The dome of St. Peter's Basilica is seen in the distance as people attend the Family Day rally at the Circus Maximus in Rome Jan. 30. The rally was held to oppose a bill in the Italian Senate that would allow civil unions for homosexual and heterosexual couples. (CNS photo/Paul Haring) See story to come.

The dome of St. Peter’s Basilica is seen in the distance as people attend the Family Day rally at the Circus Maximus in Rome Jan. 30. The rally was held to oppose a bill in the Italian Senate that would allow civil unions for homosexual and heterosexual couples (CNS photo/Paul Haring)

 

In the last country in Europe not to legalize same-sex marriage, ordinary Italians are resisting pressure to recognize homosexual unions. But why the silence from the Vatican?

More than a million people (1.5 million according to organizers) took part in a rally called Più Familia (More Family) that was organized by 450 associations to stress the value of the family defined as the union between one man and one woman, open to procreation, serving as the hub of social, cultural, economic and political life. They all came to Rome’s San Giovanni Square, which had never seen so many people, parents with their children, young people and old, those in good health and the disabled. Some families arrived after a day of travel from some of Italy’s islands. Many were Catholics. Some were Muslims. Others were Jews.

The event, which was supported by the Catholic Church in particular, was opposed by Italy’s radical left, gay groups, and much of the media which holds radical and liberal views. They support a draft bill that would officially recognize common law and homosexual couples along with the traditional type of family.

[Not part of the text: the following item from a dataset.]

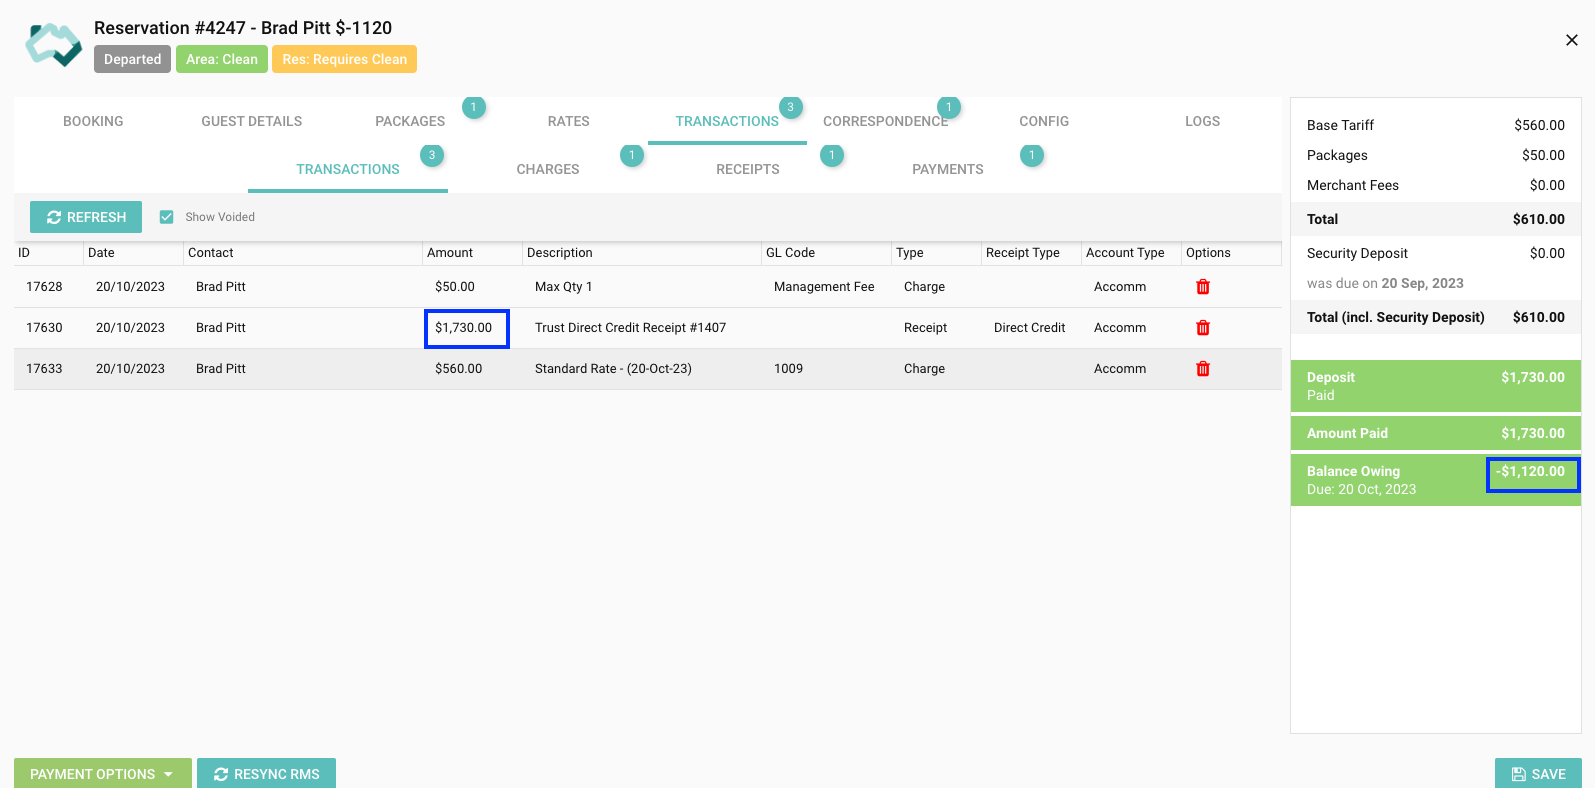1595x788 pixels.
Task: Click the app logo in the header
Action: pos(54,45)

Eugenia Roccella, one of the event’s main organizers, said, “The family is the primary unit of any welfare state based on the principle of subsidiarity which allows the taking care of the weak, the young, the sick and the old. The family, as stated in our constitution, is based on marriage, on a commitment made before the community. Everything else, common law relationships and love in all its countless ways, however temporary or lasting they may be, are stories of individuals that come under the purview of individual rights.”

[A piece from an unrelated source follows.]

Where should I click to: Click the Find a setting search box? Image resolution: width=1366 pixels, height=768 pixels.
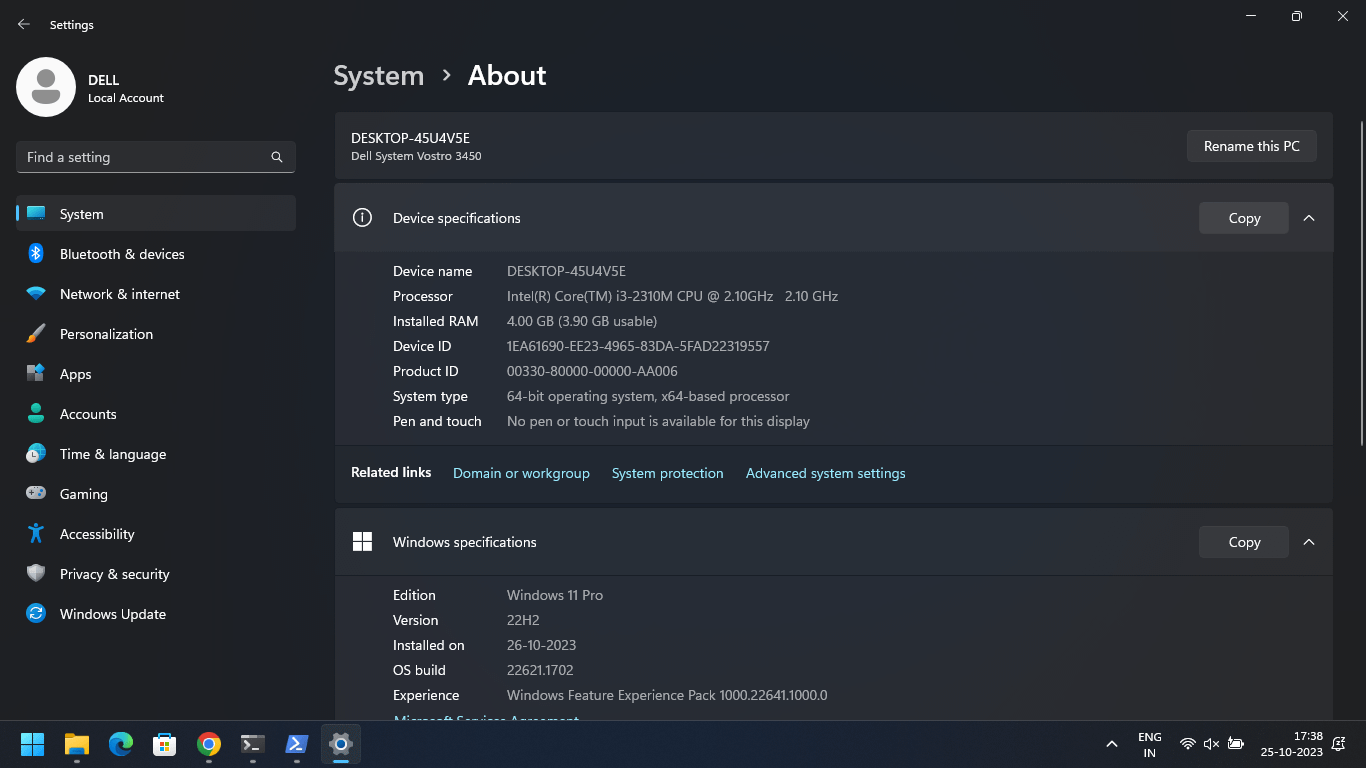(x=155, y=157)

The performance by Povia, the singer who won the San Remo Music Festival, Italy’s foremost singing competition, was one of the rally’s highlights. Everyone joined in singing along to a tune dedicated to Family Day. In a poetic and somewhat prophetic speech, Povia slammed the “obscurantism” of the dominant culture, empty and “dressed up,” and called for help for the “traditional family” by “economically supporting young couples to have children and eliminating fears they may have about the future” as well as by “favoring adoptions by heterosexual couples who too often get a child only after years of hard struggle… Because friends, this is what is real. Children must have a mother and a father.”

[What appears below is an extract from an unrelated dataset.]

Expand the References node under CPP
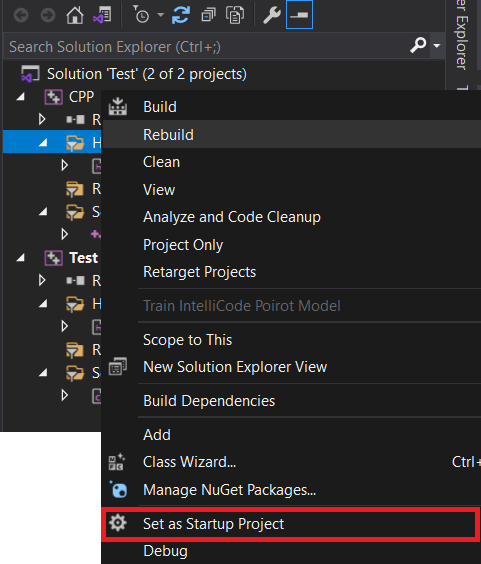This screenshot has height=564, width=481. tap(42, 119)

He ended amid the crowd’s ovation saying that the “children’s rights are more important than those of grown-ups.”

Among the many groups that contributed to the event’s success,  many were Church movements like Rinnovamento dello Spirito (Renewal in the Spirit), Comunità neocatecumenali (Neocatechumenal communities), and Comunione e Liberazione (Communion and Liberation), whose leaders explained the value of the natural family, developed and sustained by religion and Christianity.

A video from 20 years ago featuring the late St. John Paul II was screened at the beginning of the rally, in which John Paul called upon everyone to defend the institution of the family against attacks from the “culture of death.”

Then it was time for the other major organizer of the event to speak, trade union leader Savino Pezzotta. He addressed politicians directly: “We have the right to know whether those who govern us are driving towards an anthropological model centered only on the autonomy of the individual, on the utilitarian value of temporary emotions, or whether they intend to strengthen the family and thus emotions whose cornerstone is social responsibility.”

Politicians, he insisted, must institute “laws for that family that protect every human being’s right to life from conception to natural death.” Pezzotta noted that today’s rally was part of “a broader European popular movement” that organized similar events in Belgium, Portugal, Spain and France.

At the end, he greeted Cardinal Angelo Bagnasco, chairman of the Italian Bishops’ Conference, who was recently the object of threats and insults in Italy for his defense of the natural family.

The Vatican itself did not issue any formal expression of support for the event.